The city added one more zip code, covering parts of Fresh Meadows and Hillcrest, to the list of zip codes with a 14-day positive test rate over 3 percent.

That's in addition to nine other zip codes announced this week. They include Gravesend/Homecrest, Midwood, Kew Gardens, Kew Gardens Hills/Pomonok, Edgemere/Far Rockaway, Borough Park, Bensonhurst/Mapleton, Gerritsen Beach/Homecrest/Sheepshead Bay and Flatands/Midwood.

The mayor said city health officials are monitoring additional zip codes where positive test results are between 2% and 3%. They include Rego Park, Kensington/Windsor Terrace, Brighton Beach/Manhattan Beach/Sheepshead Bay, Bedford/Stuyvesant (West)/Clinton Hill/Fort Greene, Crown Heights (East), Hillcrest/Jamaica Estates/Jamaica Hills, and East Williamsburg/Williamsburg.

The mayor said almost 1,000 city employees, including 400 NYPD officers, have been deployed to those areas to do outreach, distribute masks and issue summonses to those who fail to comply.

Eleven mobile testing sites are also being setup in areas of concern.

City officials said they are focused on those who have never been tested or haven't been tested in a long time.

"It can help, will help, is helping," De Blasio said of the city's effort to use testing as a way to pinpoint and contain outbreak pockets.

With indoor dining resuming at 25 percent capacity Wednesday, the mayor said the city will be monitoring compliance, which includes temperature checks, tables spaced six-feet apart and contact information collection from diners.
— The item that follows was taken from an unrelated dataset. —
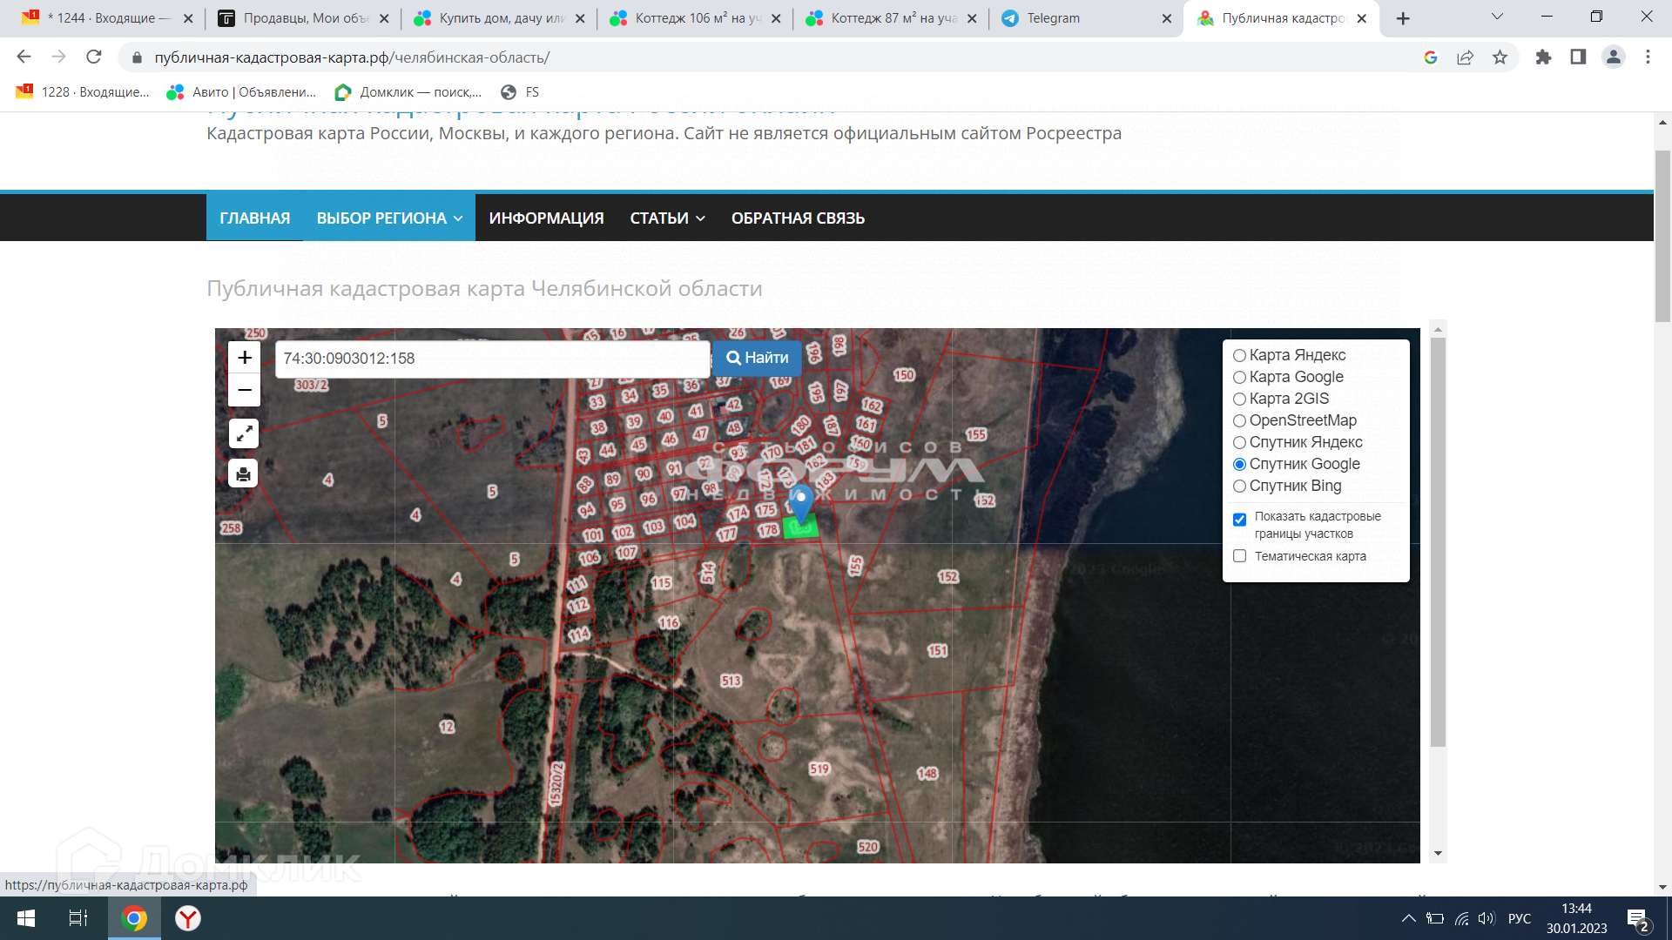Select Карта Яндекс map layer

pyautogui.click(x=1239, y=355)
"Where there are instances of non-compliance, a reminder that businesses can be fined or shut down. There will be individual work throughout the community going business-by-business, hopefully finding good conditions. Where there are not good conditions, if they've not been a problem before, there will be a warning. If there has been a problem before, a business can be fined or shut down on the spot," De Blasio said.

The city will also be giving out self-administered tests in places with a lot of foot traffic, like schools, houses of worshsip and grocery stores.